Akid ve hall ehli (imamet ve devlet işlerinde görevli) olan, tahkik ve nakil sahipleri âlimlerden bir cemaat bize gelince, İslâm kadıları ve hâkimler, Müslümanların âlimleri ve din ile dünya âlimleri hazır bulundular. Durumu müzakere etmek üzere, imamlar ile halktan, münazara ve itirazlar hususunda dirâyetli olanlardan müteşekkil bir cemaat huzurunda şer’î bir toplantı yapıldı. Kavillerine itimat edilenlerin dediklerine ve münker akidesine delâlet eden yazılarına göre, o meclisteki ulema ve halk nezdinde kendisine isnad edilen tüm şeyler sabit oldu. Meclis, onun kötü akidesini, inkârcı olarak kaleminden çıkan şeylerin şehâdetiyle hakkında Allahü Teâlâ’nın buyurduğu, << Şahitliklerini yazacağız ve sorumlu olacaklar. >> (Zuhruf, 19) âyetini okuyarak onu suçlayıp dağılmıştır. İşittiğimize göre, bu fetvâları için birçok defa yetkililerce kendisine tevbe ettirilmiş ve dolayısıyla Şer’-i şerif cezasını te’hir etmiş, bu işten men edildikten sonra tekrar eski durumuna dönüp söz dinlememiştir.

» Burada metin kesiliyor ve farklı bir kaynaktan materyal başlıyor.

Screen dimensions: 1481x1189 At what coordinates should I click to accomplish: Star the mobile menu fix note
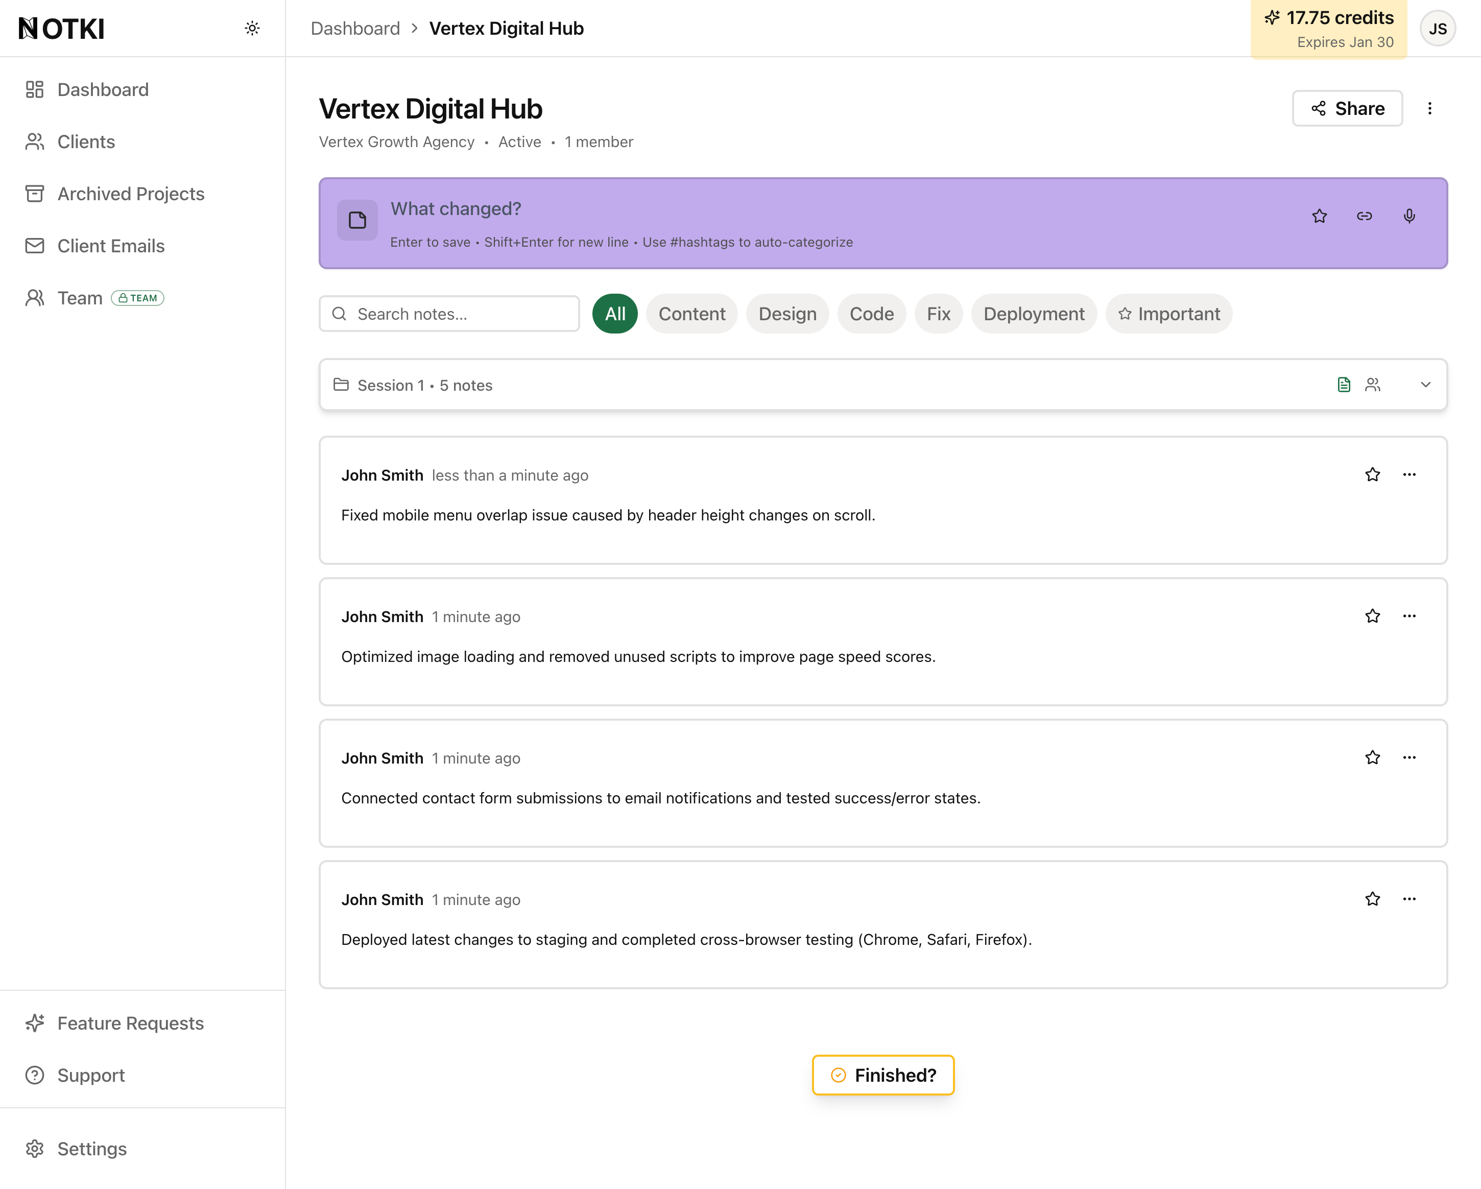point(1372,475)
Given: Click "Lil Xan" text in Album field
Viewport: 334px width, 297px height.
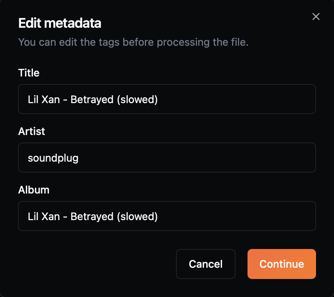Looking at the screenshot, I should (44, 216).
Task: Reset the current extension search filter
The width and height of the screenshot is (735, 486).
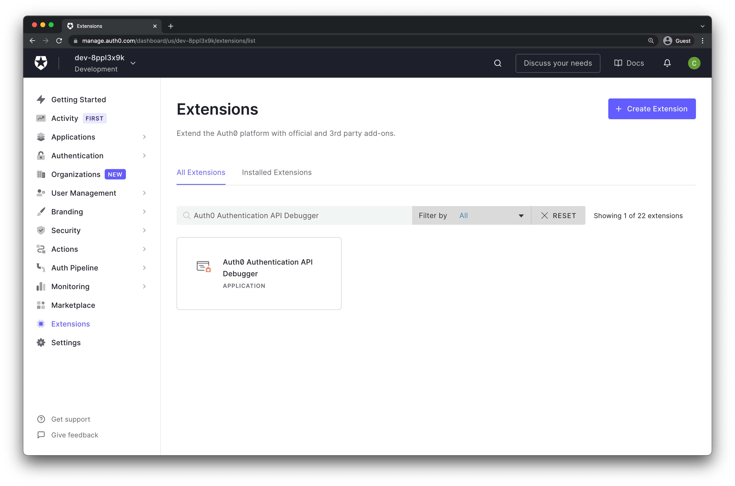Action: 558,215

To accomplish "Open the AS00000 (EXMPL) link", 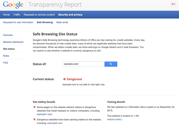I will click(115, 119).
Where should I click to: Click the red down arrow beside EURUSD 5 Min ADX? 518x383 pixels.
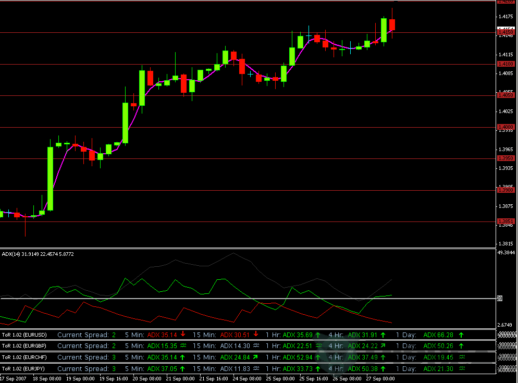pyautogui.click(x=183, y=335)
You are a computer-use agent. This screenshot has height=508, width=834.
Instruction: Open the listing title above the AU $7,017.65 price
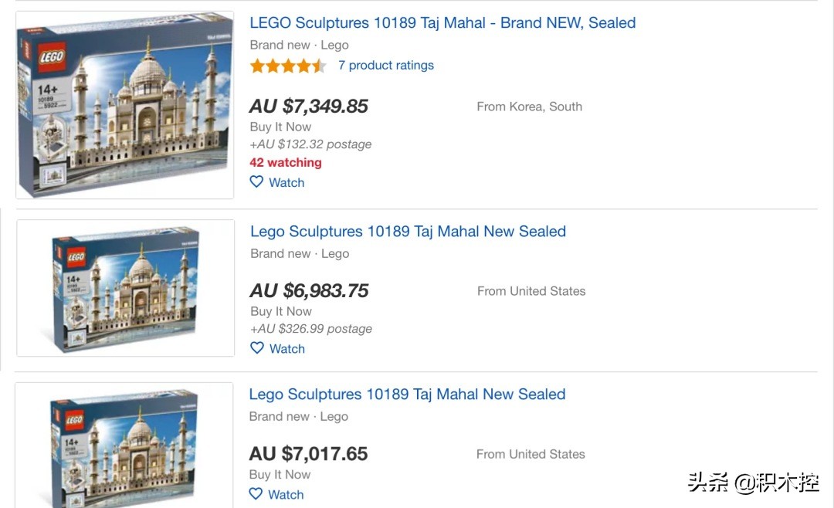407,395
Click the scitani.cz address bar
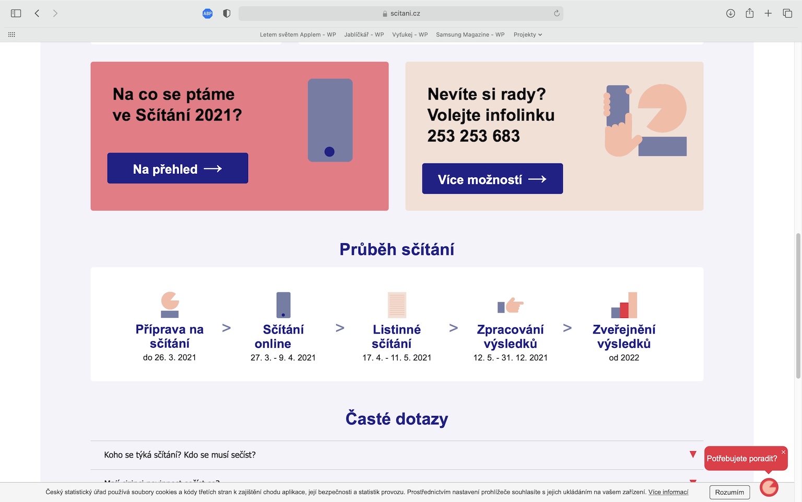The image size is (802, 502). pyautogui.click(x=400, y=13)
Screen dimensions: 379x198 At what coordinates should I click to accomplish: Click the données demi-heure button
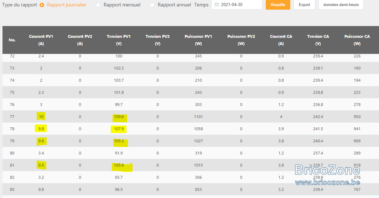pos(341,5)
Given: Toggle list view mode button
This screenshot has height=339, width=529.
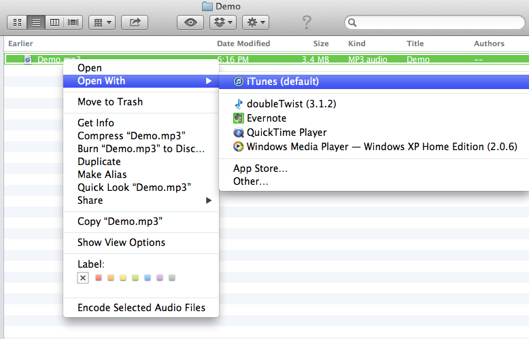Looking at the screenshot, I should (36, 22).
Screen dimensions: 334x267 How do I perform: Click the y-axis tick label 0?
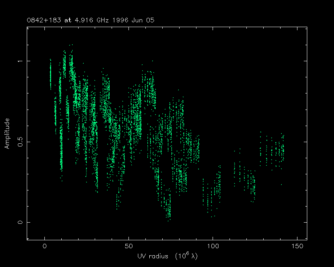20,222

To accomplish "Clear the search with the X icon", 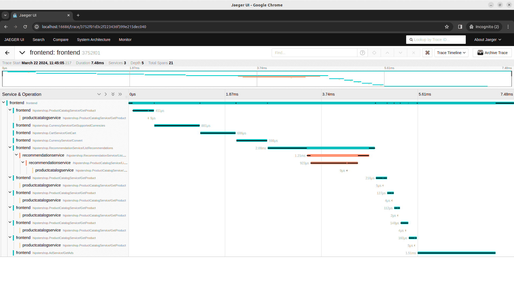I will coord(413,53).
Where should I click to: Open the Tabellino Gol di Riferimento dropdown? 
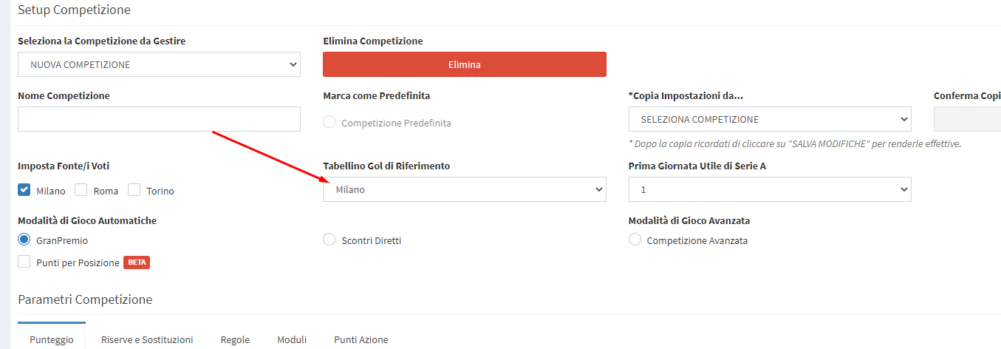[464, 189]
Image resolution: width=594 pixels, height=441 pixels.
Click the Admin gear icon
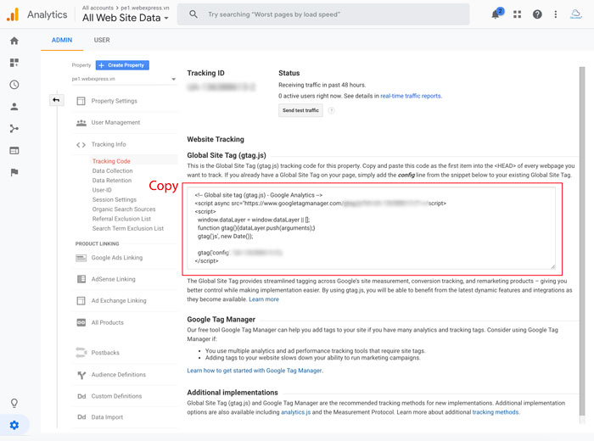point(14,425)
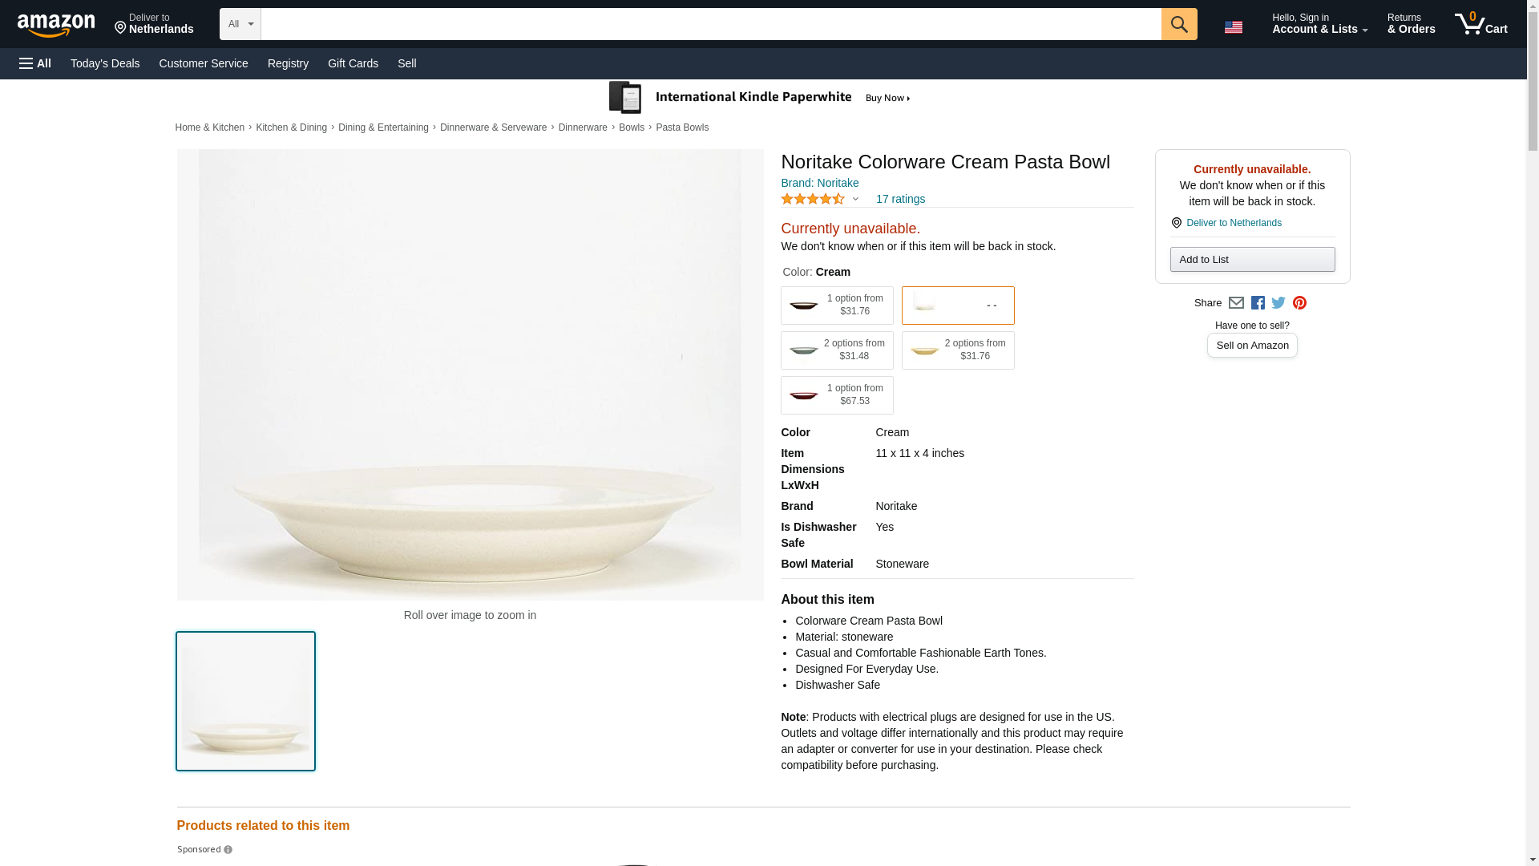Share product on Pinterest
Image resolution: width=1539 pixels, height=866 pixels.
pyautogui.click(x=1299, y=303)
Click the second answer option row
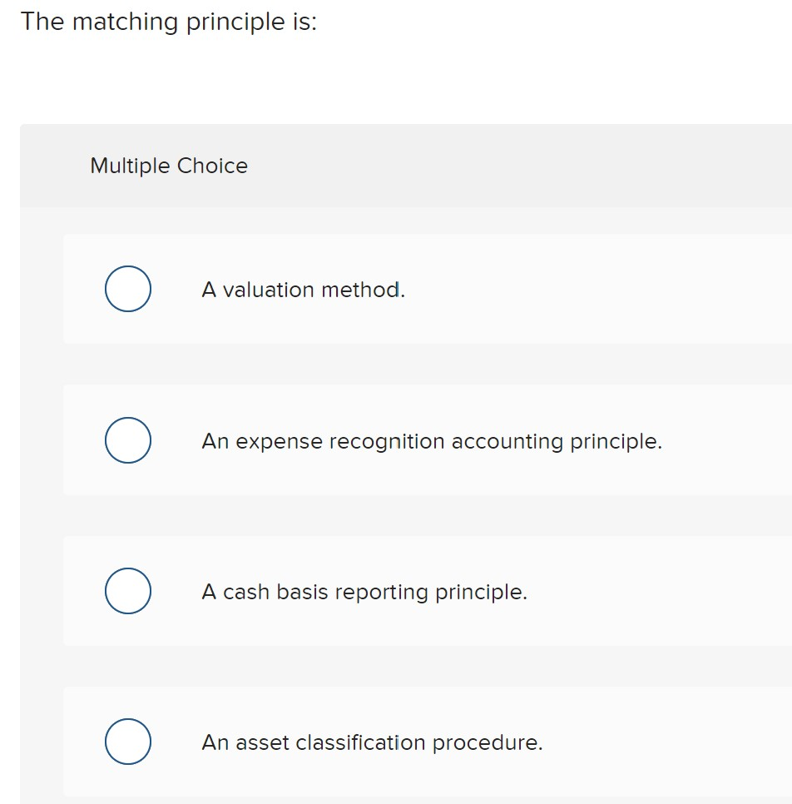This screenshot has width=792, height=804. click(x=416, y=440)

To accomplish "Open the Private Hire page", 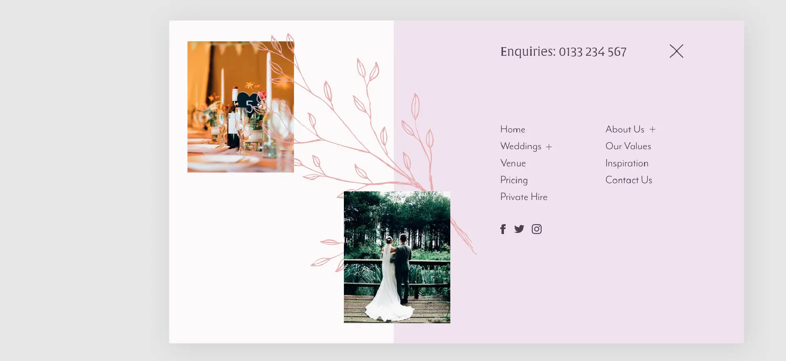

İbn Teymiyye’nin bu suçu, Malikî mezhebinin hâkimi (kadısı) huzurunda sâbit olunca Şer’-i şerif onun fetvâ vermekten men edilmesine hükmetti. İbn Teymiyye’nin, gittiği bu bid’at yollara herhangi bir kimseyi sürüklemekten, onun itikadına tâbi olup, onun bu kavlini söylemekten, bu kelimelerine kulak vermekten, teşbih (Allah’ı başkasına benzetmekten) yolunda gitmekten, Allah için yukarı ciheti olduğu hakkındaki konuşmasından, Allah’ın kelâmının harf ve savttan ibaret olduğunu söylemekten, tecsim, (Alah’ın cisim olduğu) hakkında konuşmaktan, akaidde doğru yoldan sapmaktan veya din imamlarının görüşünden çıkmaktan veya bu ümmetin âlimlerinin görüşünden ayrılmaktan veya Allah sübhanehü ve teâlâ’nın bir cihette olduğuna itikat etmekten nehiy eden ve bunu itikad eden kimsenin cezasının kılıçtan başka bir şey olmadığına emirnâmemizin yazılmasına da hükmettik.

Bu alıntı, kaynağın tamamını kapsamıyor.